| Instructions to follow |
Turn the part of the items that opens with the line containing "Given: Click the Powers flame icon" and closes with the line containing "This screenshot has height=923, width=611." into a numbered list, both lines included and blank lines left out.

| Listed entries |
═══
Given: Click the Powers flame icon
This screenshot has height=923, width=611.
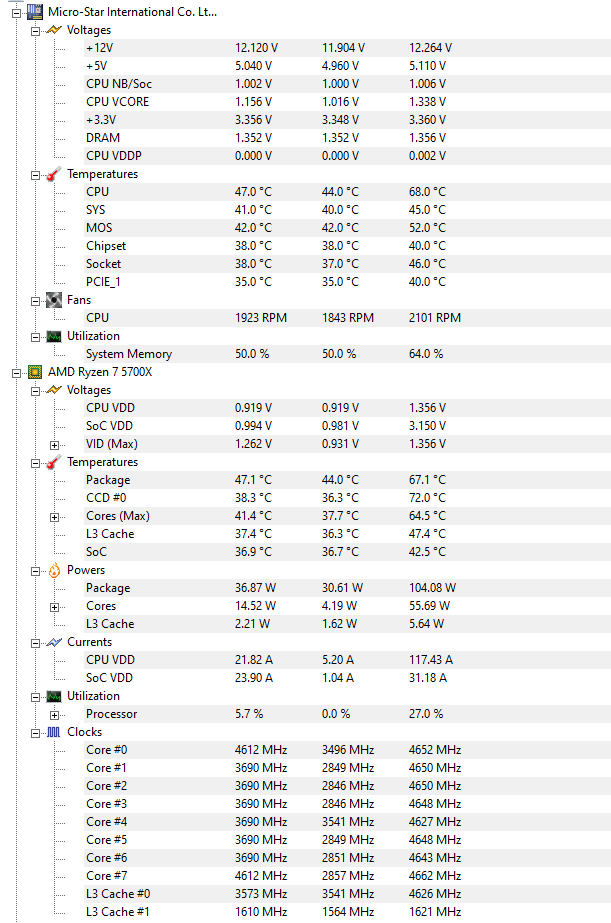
═══
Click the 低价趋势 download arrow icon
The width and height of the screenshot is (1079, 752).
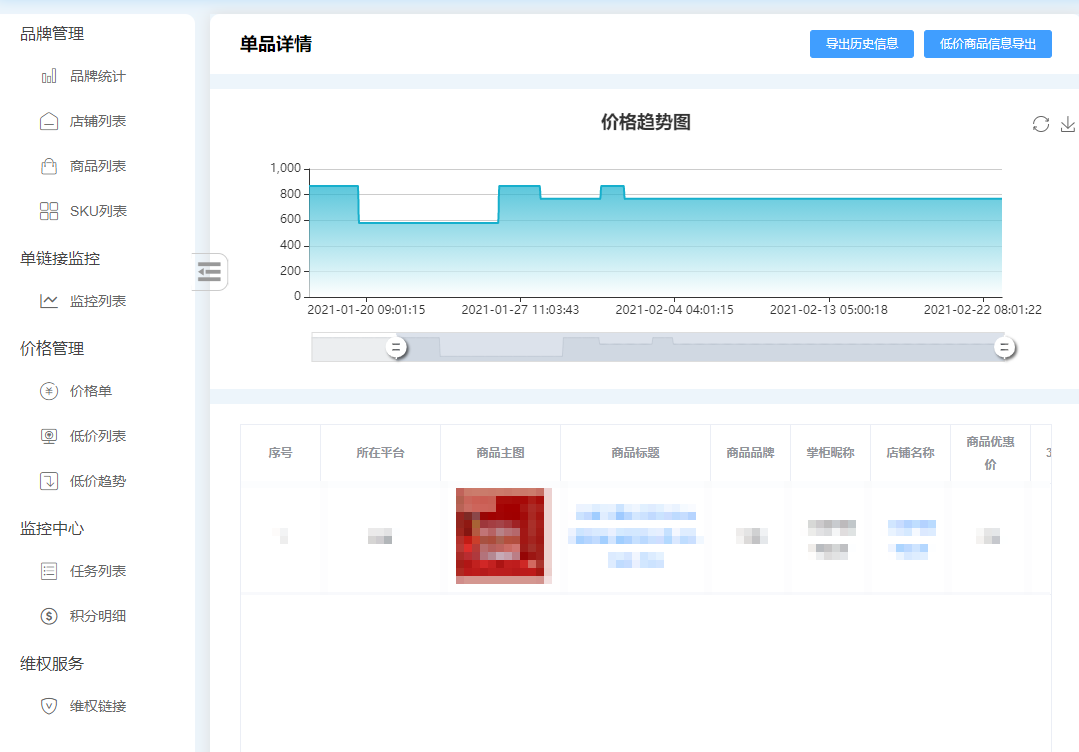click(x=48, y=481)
═══
| Problem solution |
1. Given: Click the Powers flame icon
2. This screenshot has height=923, width=611.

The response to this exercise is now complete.